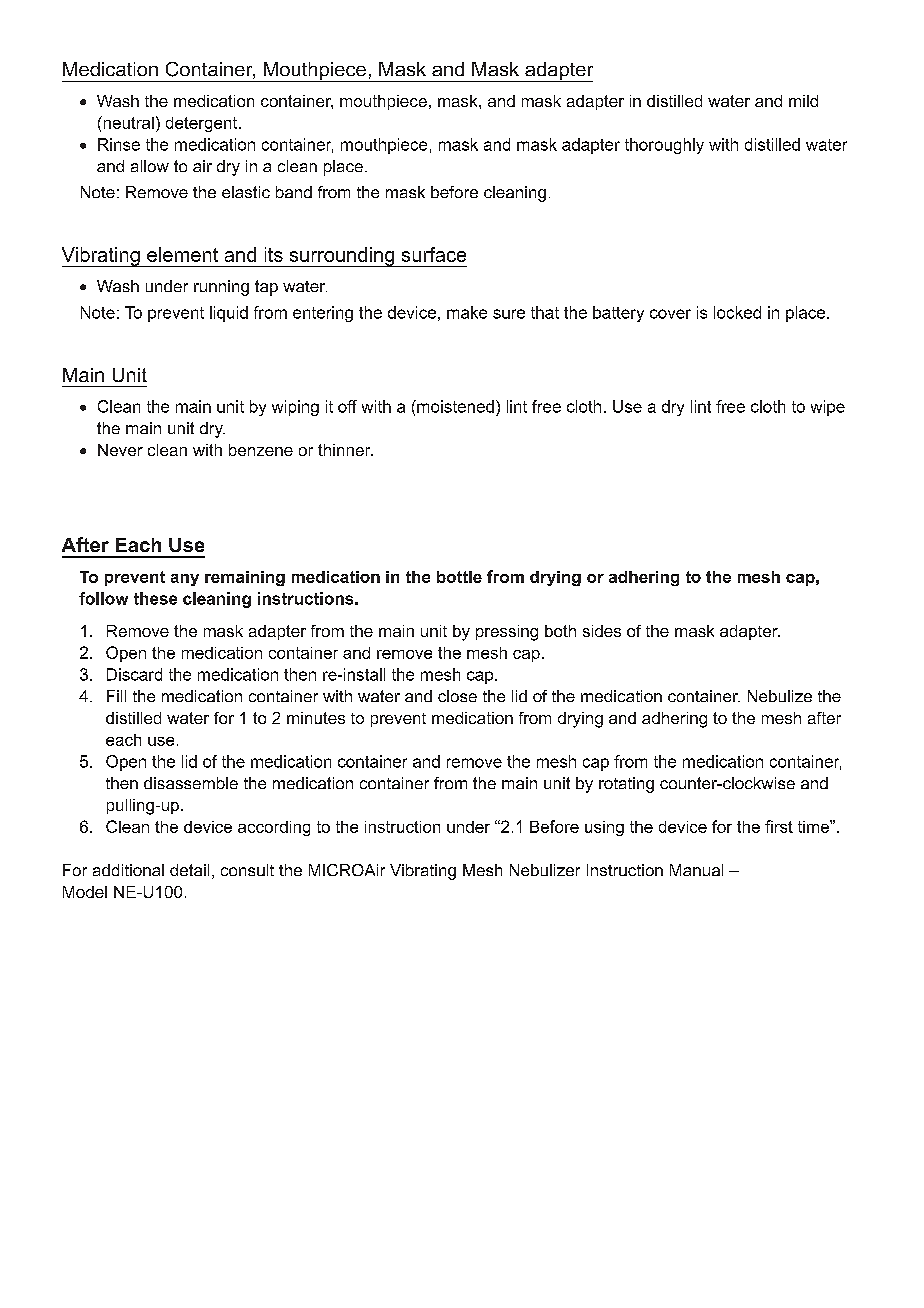 The image size is (924, 1308). I want to click on Fill, so click(116, 696).
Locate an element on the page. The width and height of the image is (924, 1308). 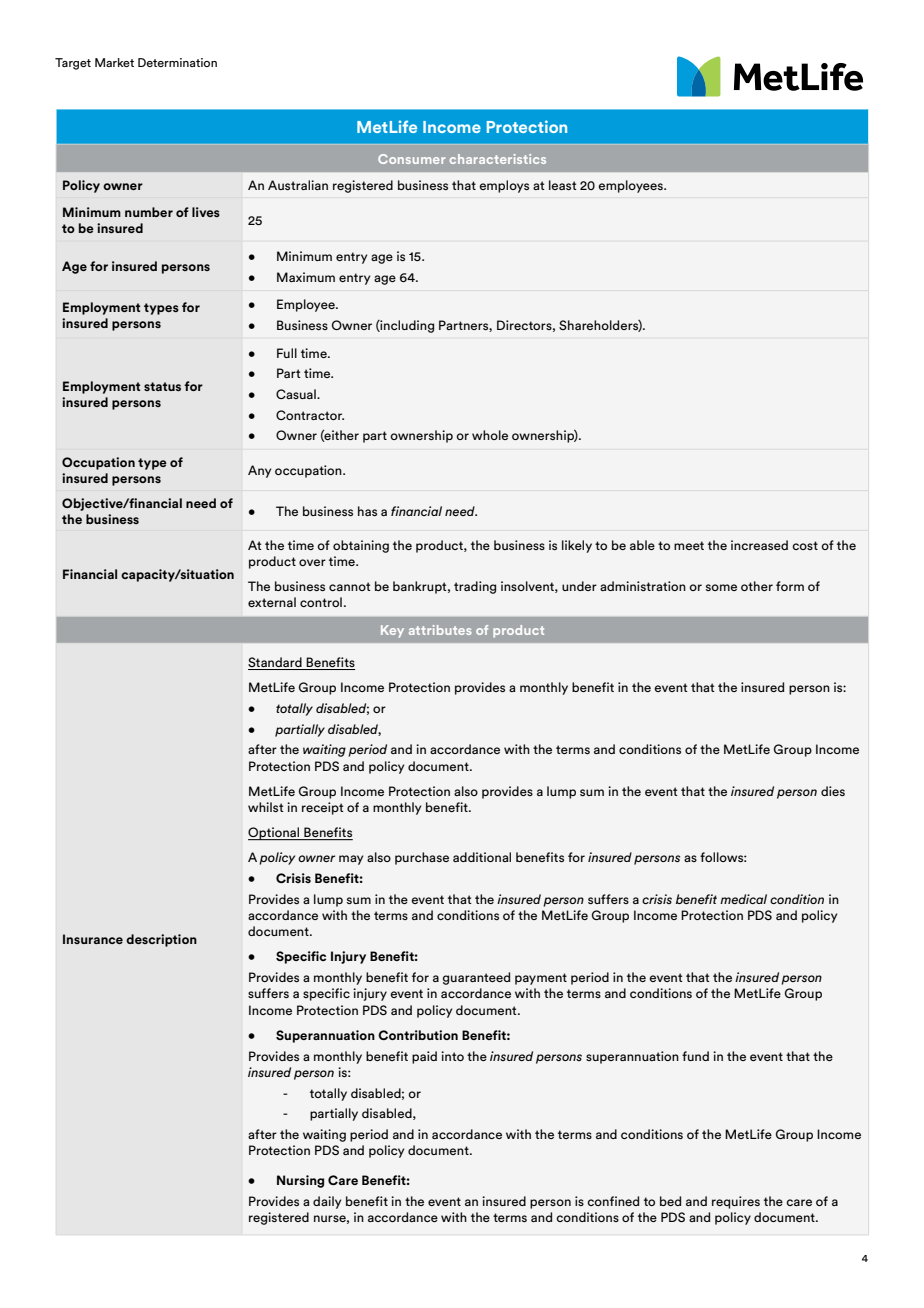
whilst is located at coordinates (266, 807).
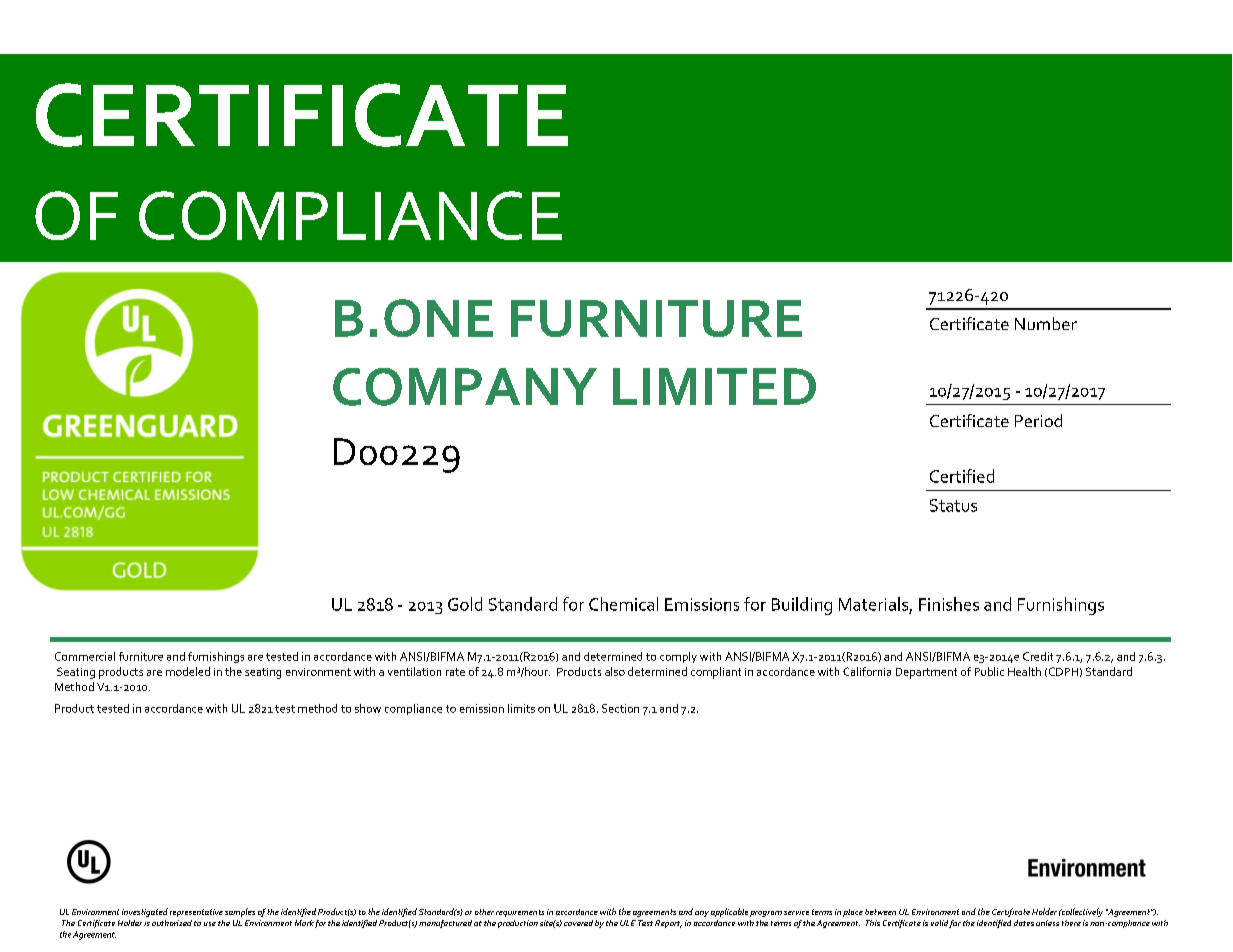  I want to click on Section, so click(620, 708).
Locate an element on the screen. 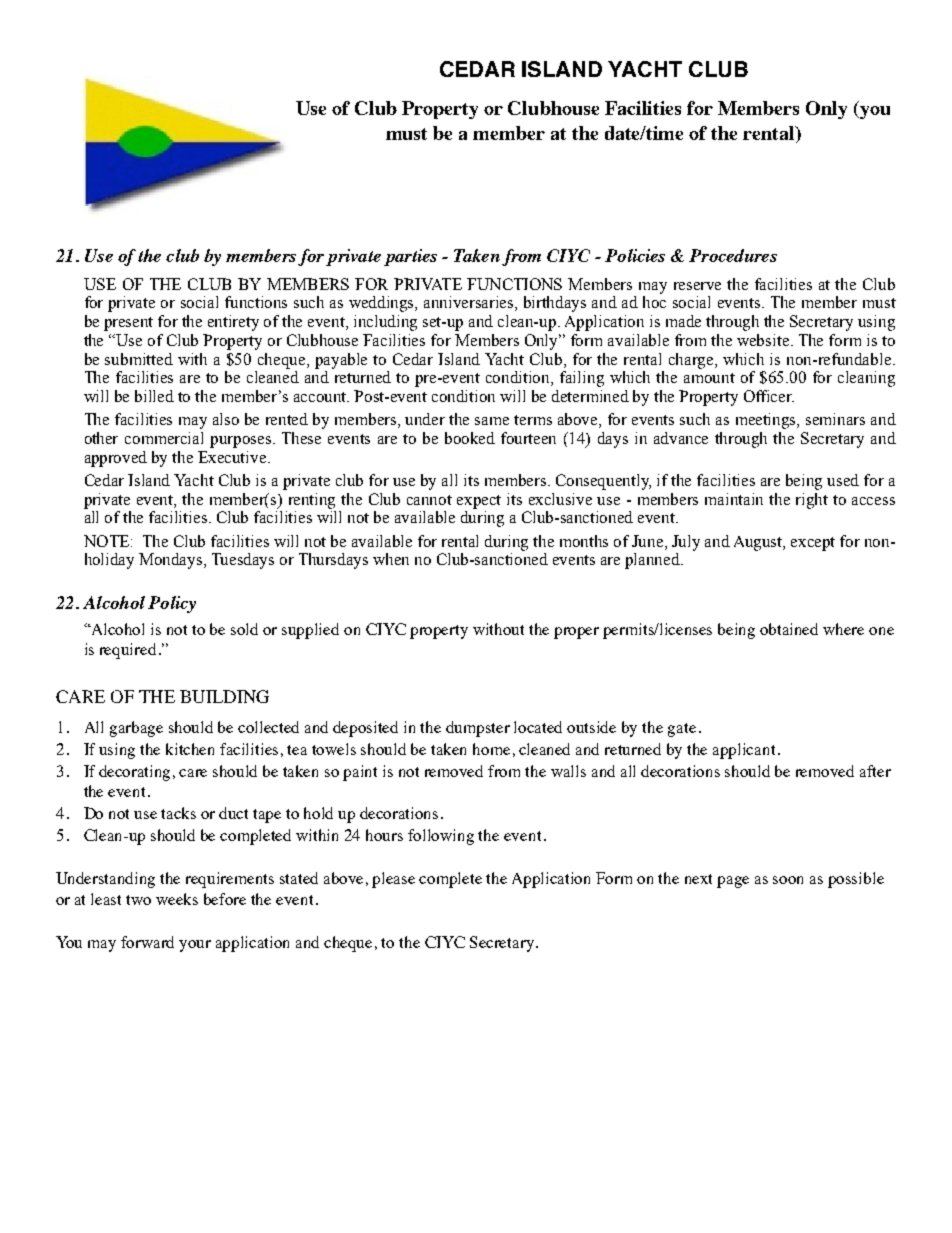  sold is located at coordinates (244, 629).
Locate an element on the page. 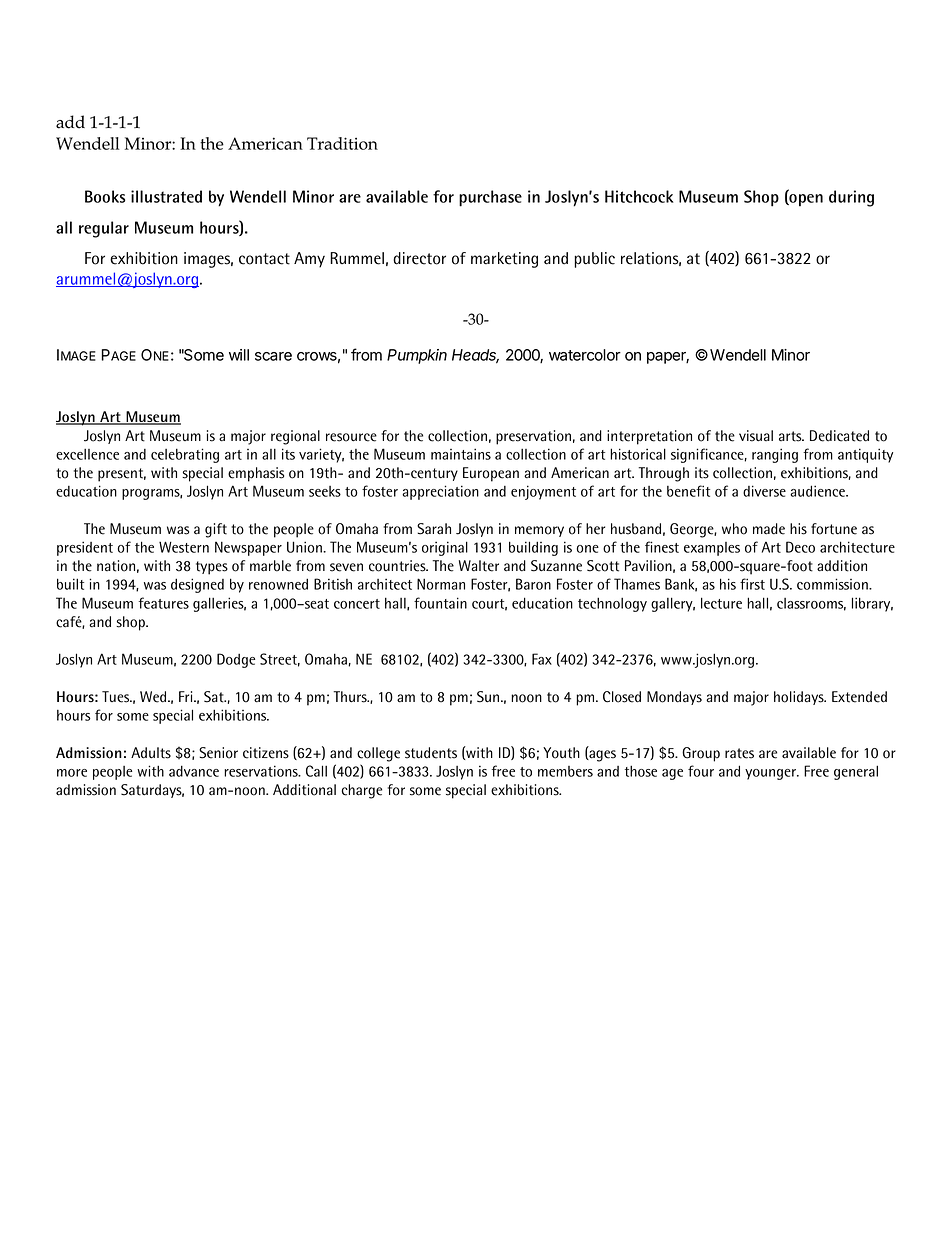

------------------------------

• Task details: Update the listing from its start through the line holding "I want to click on Section, so", inclusive, swapping "page" for "screen" and changing nothing else. Omit the pictures from your answer.

• Correct result:
 The image size is (924, 1308). I want to click on Fill, so click(116, 696).
Locate an element on the screen. The width and height of the image is (924, 1308). 
whilst is located at coordinates (266, 807).
  I want to click on Section, so click(620, 708).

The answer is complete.